Friends, what a tremendous blessing it is for everyone to realize that the bondage of alcoholism can be broken permanently through the power of God alone, through humble prayer which recognizes the perfection of God and the consequent perfection of man in God's likeness.

Let me go into that just a little more by using a simple illustration. If you held up a rose, a pure white rose, in front of a mirror, would you see a brown, faded, decayed rose in that mirror? No. The reflection would be just as beautiful, just as perfect, as the original. And so Christian Science teaches that since man in God's likeness is the very expression of God, infinite good, he can reflect only the qualities of God. And the man I'm talking about is our real self, yours and mine.

But is there someone listening to this program who just can't believe that this is true about himself or about someone very near and dear to him? Then let him turn humbly, expectantly, to the Bible, to the very first chapter of Genesis, where it reads, "God created man in his own image, in the image of God created he him." And then a little farther on, "And God saw every thing that he had made, and, behold, it was very good."

So, you see, it's a question of starting at the very beginning of things, of starting with God as the only cause, the one infinite Mind, or Spirit, and then reasoning from this perfect cause to perfect effect, spiritual man in the image and likeness of God. This is the one sure basis to work from in solving any human problem.

Let me explain what I mean. As we gain the understanding that God is Spirit, we see that man, God's idea, is not really a mortal struggling to overcome wrong habits over which he seems to have no control. As the expression of Spirit, man has divine control over every evil suggestion, impulse, or desire. He can't be attracted to or influenced by evil of any kind.

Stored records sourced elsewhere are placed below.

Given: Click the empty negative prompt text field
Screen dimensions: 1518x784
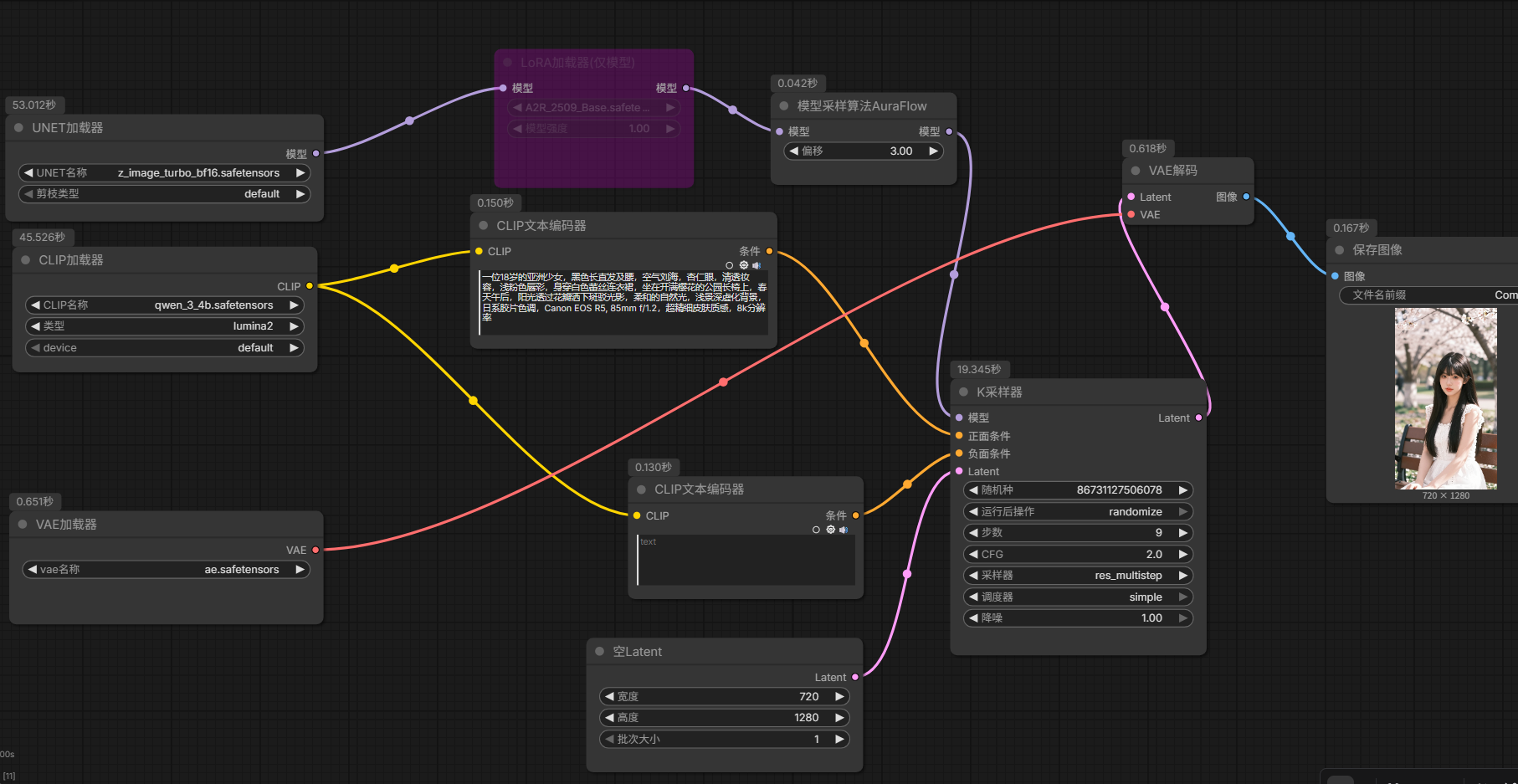Looking at the screenshot, I should tap(745, 561).
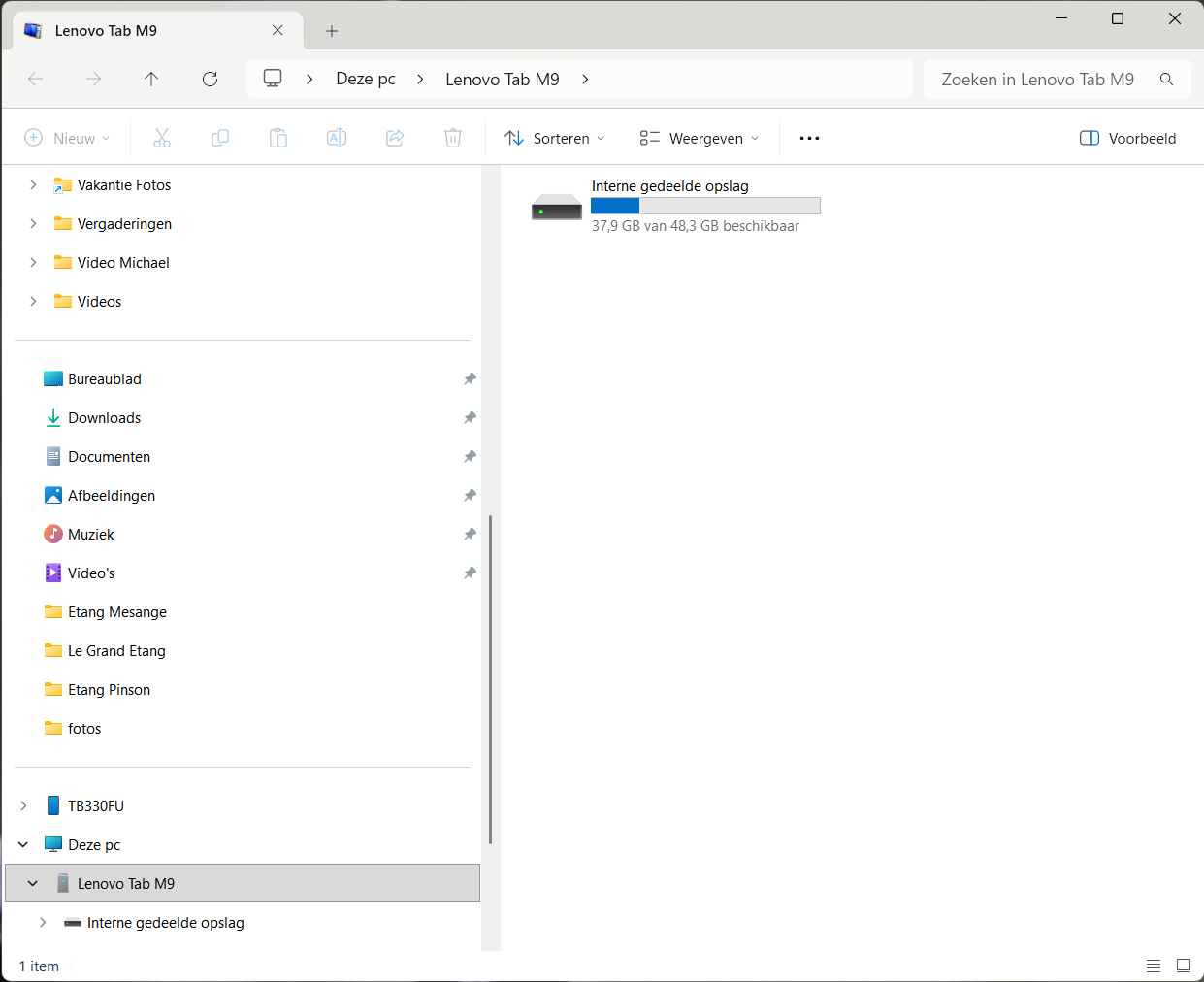This screenshot has width=1204, height=982.
Task: Click the Delete trash can icon
Action: pyautogui.click(x=453, y=138)
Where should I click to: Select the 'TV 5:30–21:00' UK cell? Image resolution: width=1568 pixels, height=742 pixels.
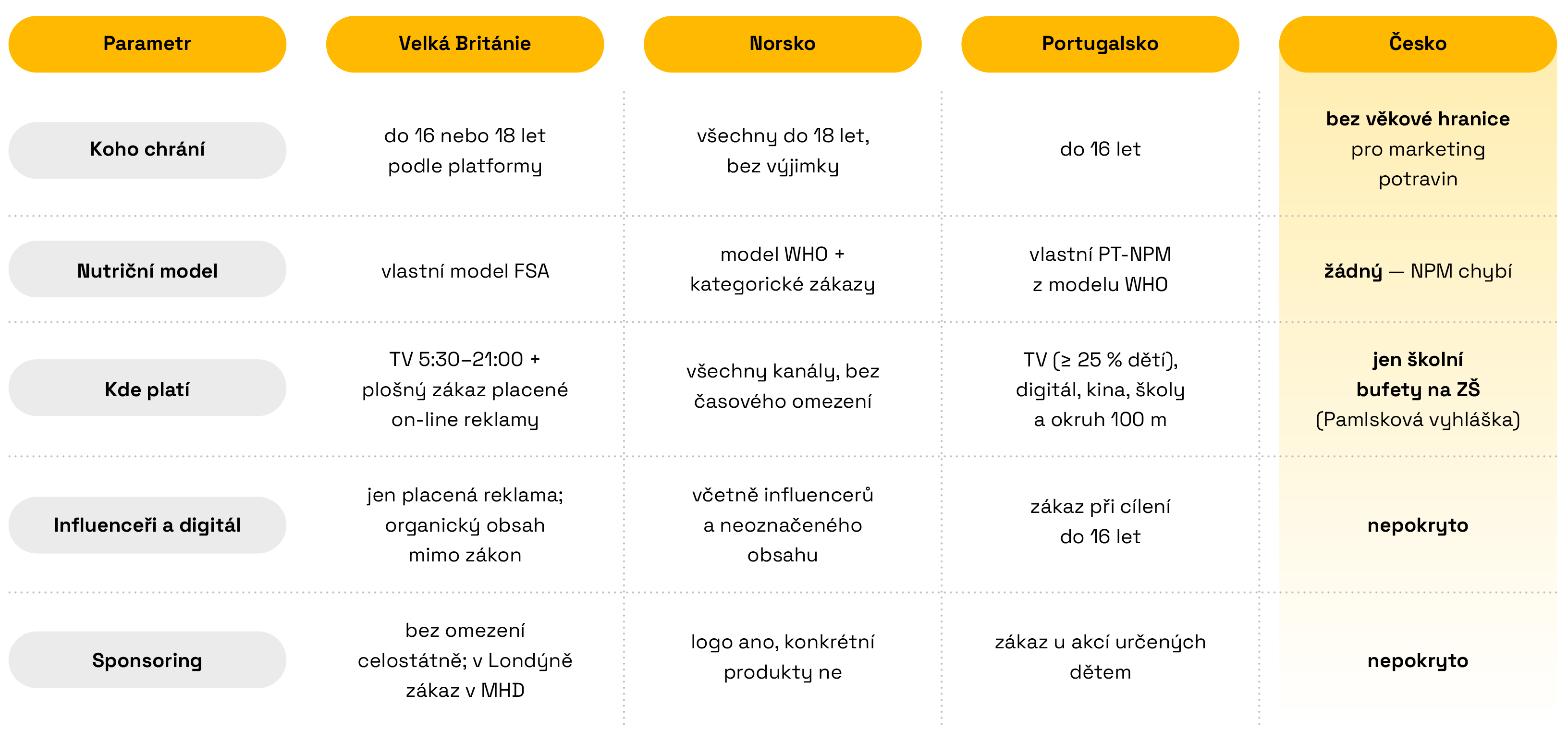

Because God, divine Truth, is the only power, man is never the helpless victim of a so-called evil force. He is always divinely directed and protected by God, the one perfect Mind, divine Truth and Love.

Mary Baker Eddy speaks of this divine power which governs man in "Science and Health with Key to the Scriptures," where she writes (p. 490), "Christian Science reveals Truth and Love as the motive-powers of man." But she points out on the same page that just theorizing about these great truths is not enough. She writes: "The Science of Mind needs to be understood. Until it is understood, mortals are more or less deprived of Truth." She continues, "Human theories are helpless to make man harmonious or immortal, since he is so already, according to Christian Science." And she adds, "Our only need is to know this and reduce to practice the real man's divine Principle, Love."

The very moment Mr. Metzner recognized that the miseries of alcoholism were no part of his real nature as the son of God, he began to realize his freedom. This same freedom is available to everyone always!

The musical selection on the program was Hymn No. 402 from the Christian Science Hymnal (How gentle God's commands).